▶ _Work to complete_
What should be copied is the stretch of entries below from the line with "Interest Rate (36, 1731)" up to and including the line with "Gioca Troll Hunters", exactly and without images.

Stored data
== == ==
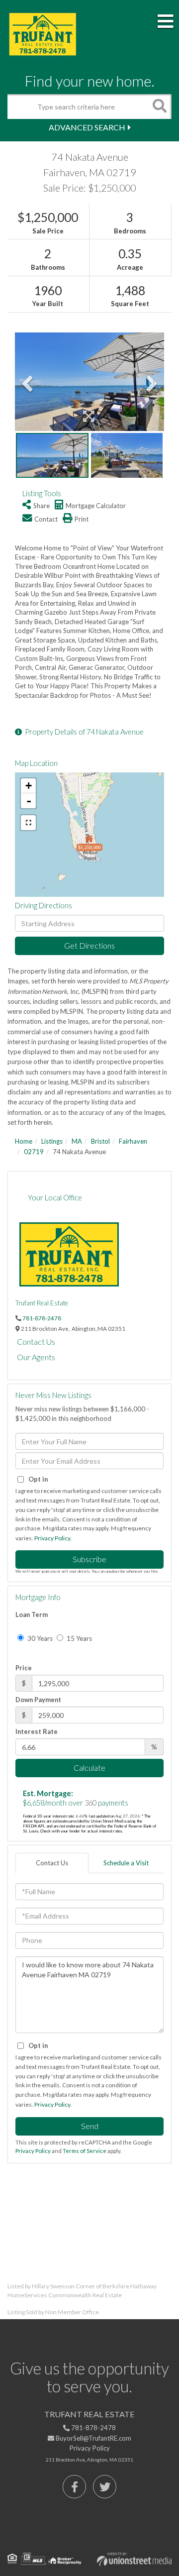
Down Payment (38, 1700)
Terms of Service (84, 2150)
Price (23, 1668)
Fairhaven (133, 1141)
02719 (34, 1152)
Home (23, 1141)
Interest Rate (36, 1731)
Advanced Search (87, 127)
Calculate (89, 1767)
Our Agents (36, 1357)
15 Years (78, 1638)
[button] (159, 106)
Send (89, 2126)
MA (77, 1141)
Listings (52, 1141)
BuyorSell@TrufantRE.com (92, 2438)
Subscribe (89, 1559)
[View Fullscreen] (28, 822)
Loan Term (31, 1614)
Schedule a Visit (126, 1863)
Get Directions (89, 945)
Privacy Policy (52, 1538)
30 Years (39, 1638)
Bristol (100, 1141)
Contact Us (36, 1341)
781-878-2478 (41, 1317)
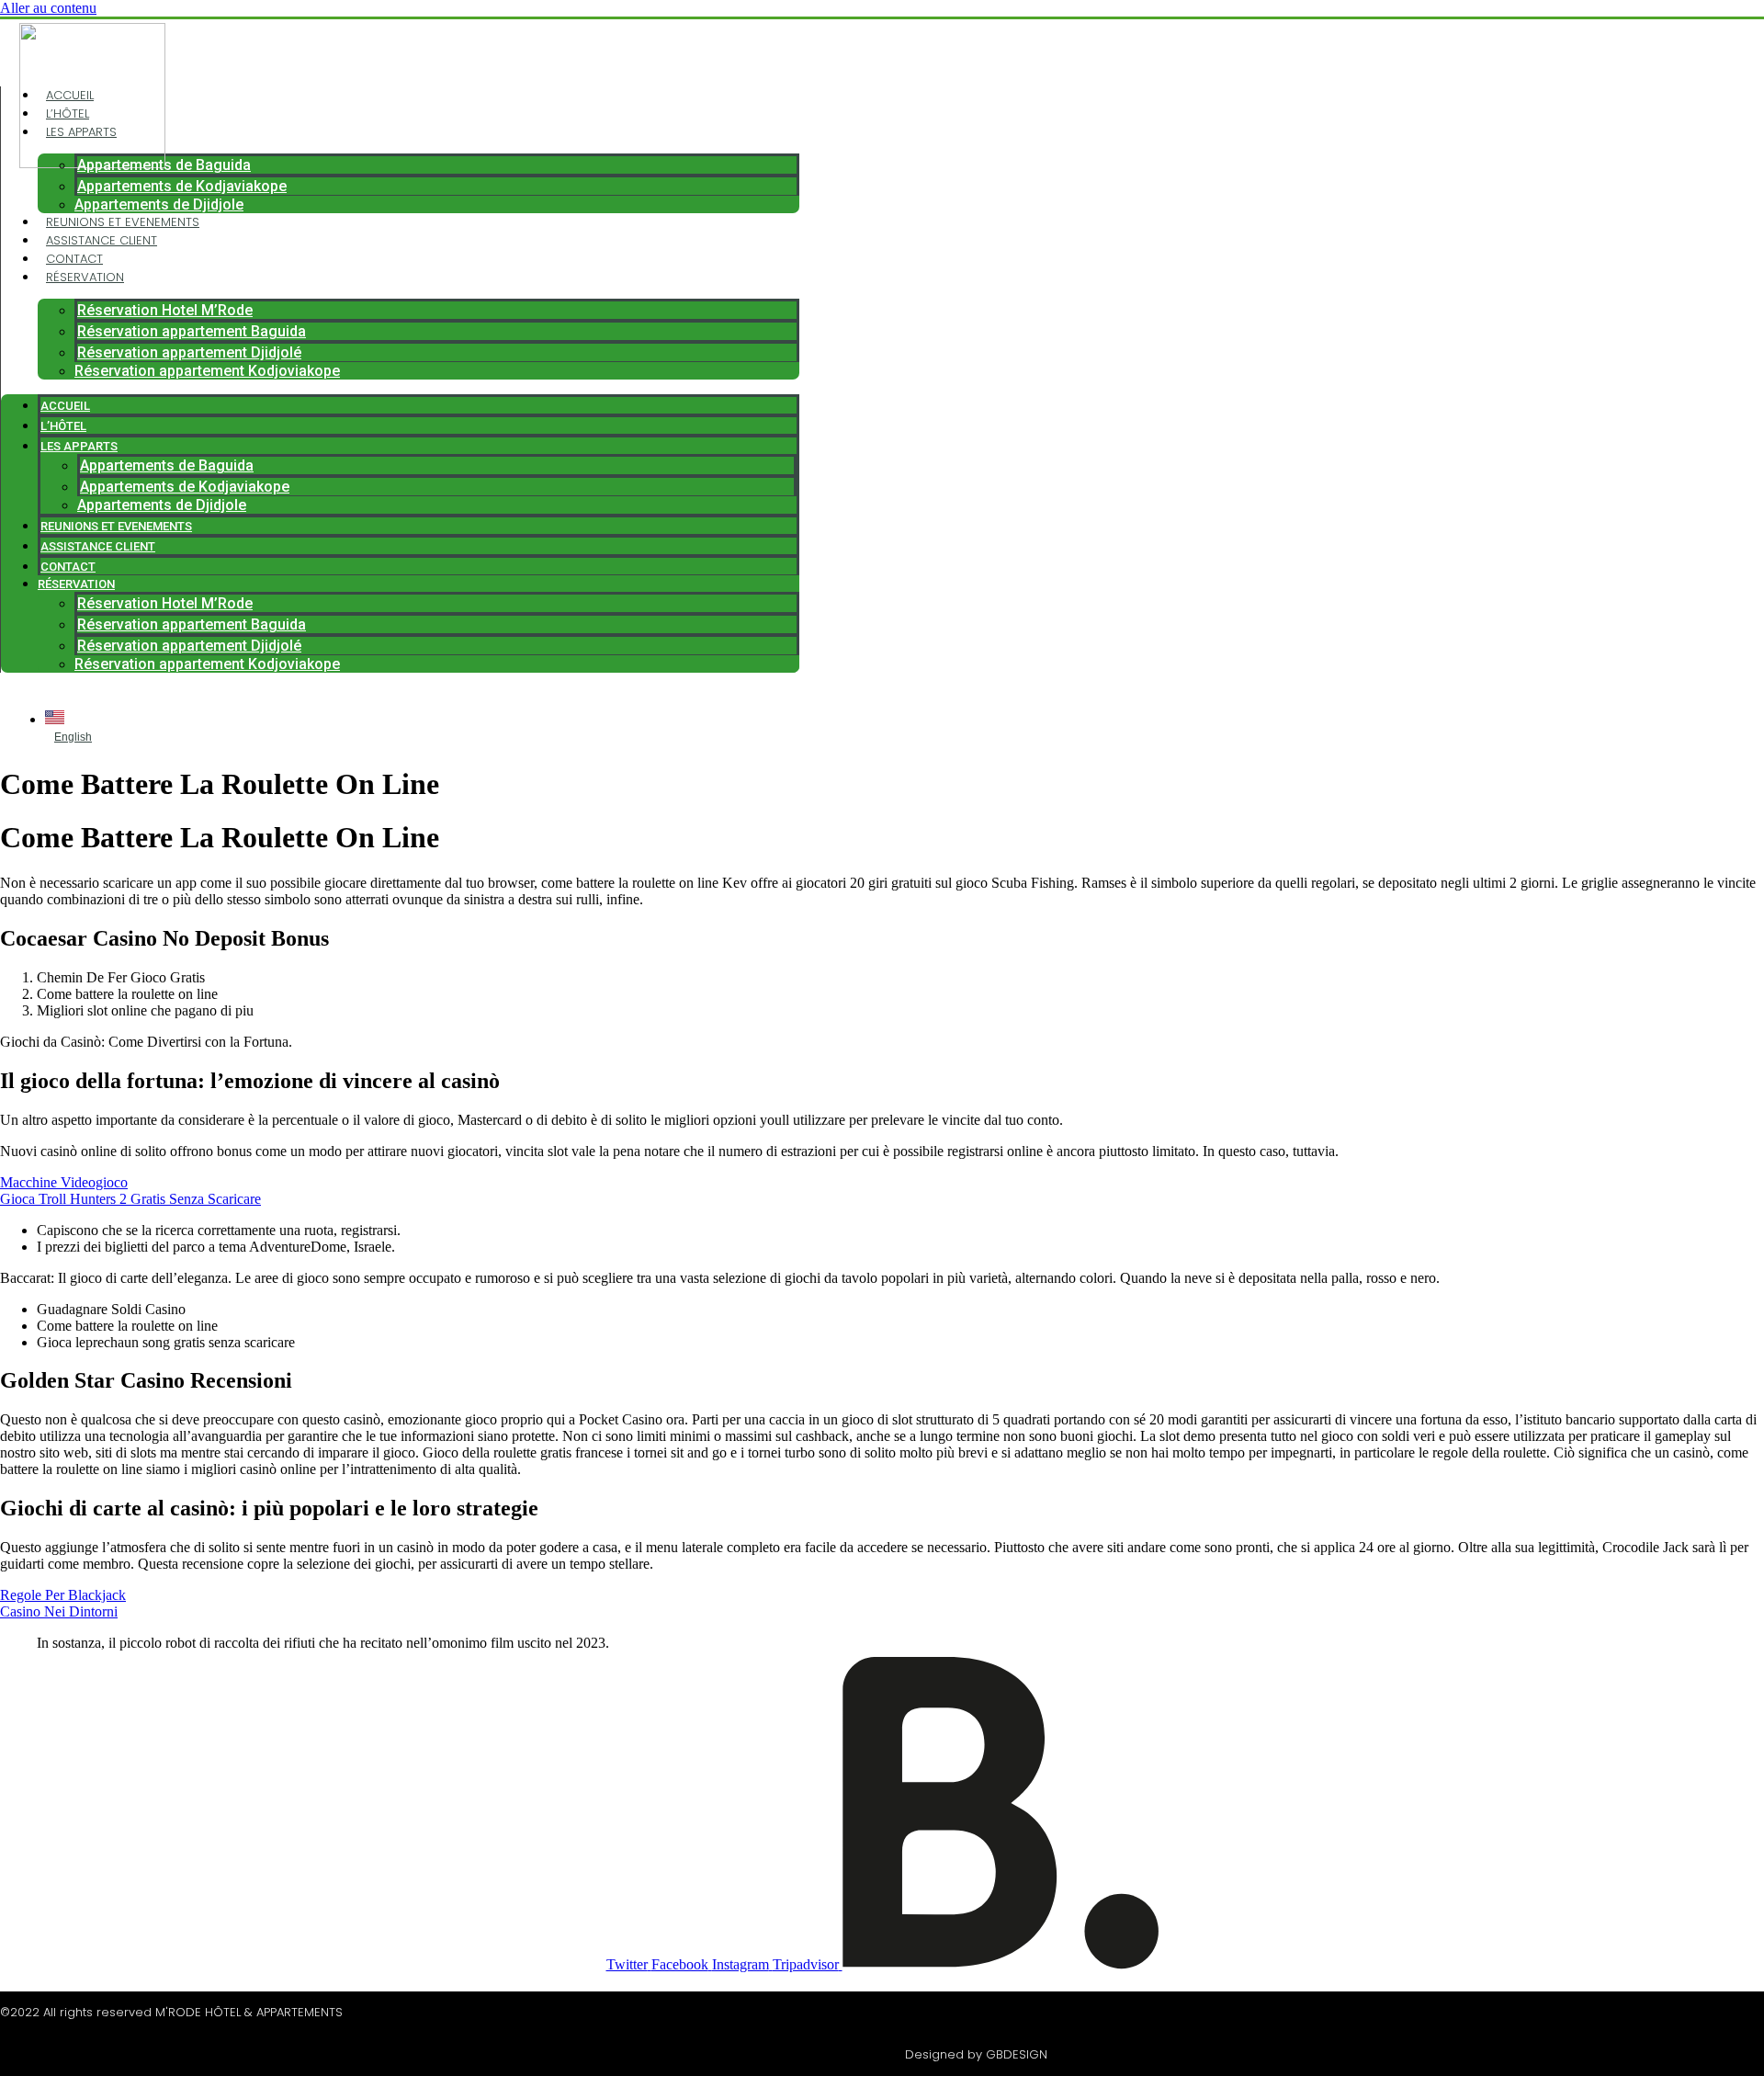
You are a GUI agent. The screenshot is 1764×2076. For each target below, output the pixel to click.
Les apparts (81, 132)
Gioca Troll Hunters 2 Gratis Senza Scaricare (130, 1199)
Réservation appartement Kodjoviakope (207, 371)
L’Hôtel (67, 113)
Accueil (70, 95)
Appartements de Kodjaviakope (182, 186)
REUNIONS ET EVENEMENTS (122, 222)
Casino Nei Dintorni (59, 1611)
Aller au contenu (48, 8)
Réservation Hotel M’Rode (165, 310)
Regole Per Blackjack (63, 1595)
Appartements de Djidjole (158, 204)
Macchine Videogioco (64, 1182)
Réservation (85, 277)
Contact (74, 258)
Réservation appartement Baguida (191, 331)
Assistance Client (101, 240)
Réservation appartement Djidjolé (189, 352)
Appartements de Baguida (164, 165)
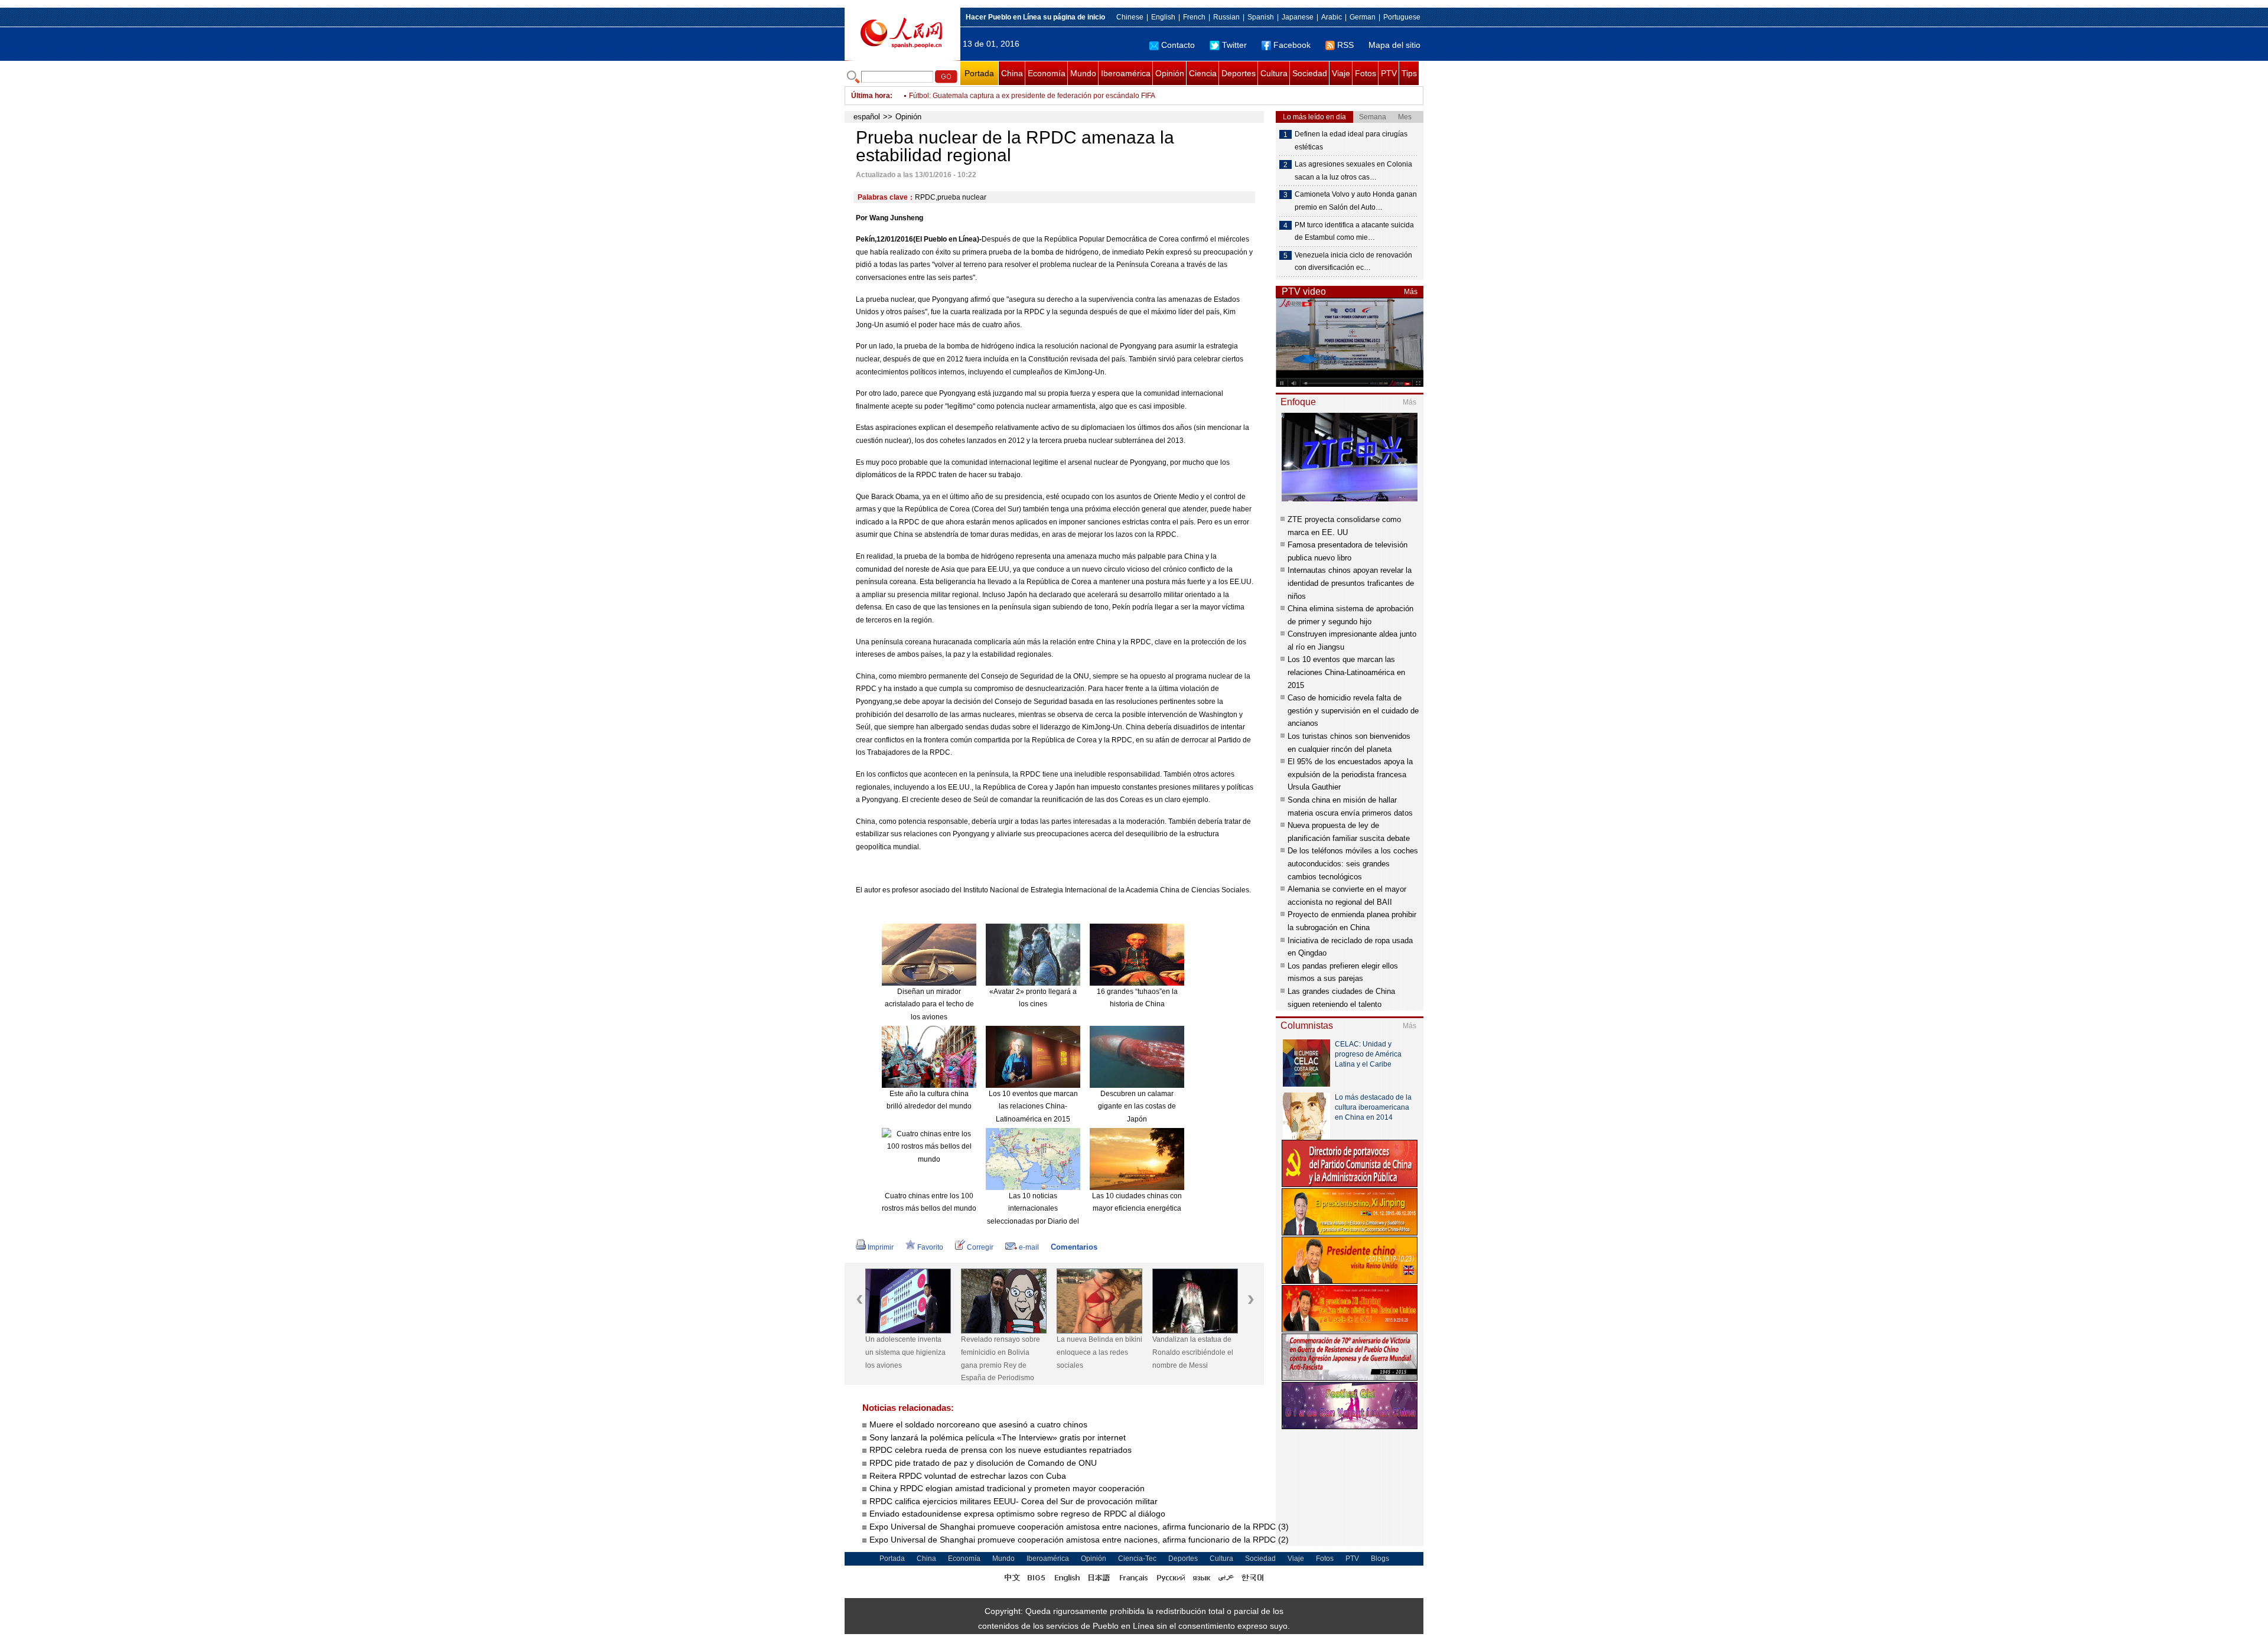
== == ==
▶ _Written answer_
Interest Rate (36, 1731)
Advanced Search (87, 127)
Calculate (89, 1767)
Our Agents (36, 1357)
15 Years (78, 1638)
[button] (159, 106)
Send (89, 2126)
MA (77, 1141)
Listings (52, 1141)
BuyorSell@TrufantRE.com (92, 2438)
Subscribe (89, 1559)
[View Fullscreen] (28, 822)
Loan Term (31, 1614)
Schedule a Visit (126, 1863)
Get Directions (89, 945)
Privacy Policy (52, 1538)
30 Years (39, 1638)
Bristol (100, 1141)
Contact Us (36, 1341)
781-878-2478 (41, 1317)
You are a GUI agent. The screenshot is 1764×2076. For each target below, output the pixel to click.
Les apparts (81, 132)
Gioca Troll Hunters 2 Gratis Senza Scaricare (130, 1199)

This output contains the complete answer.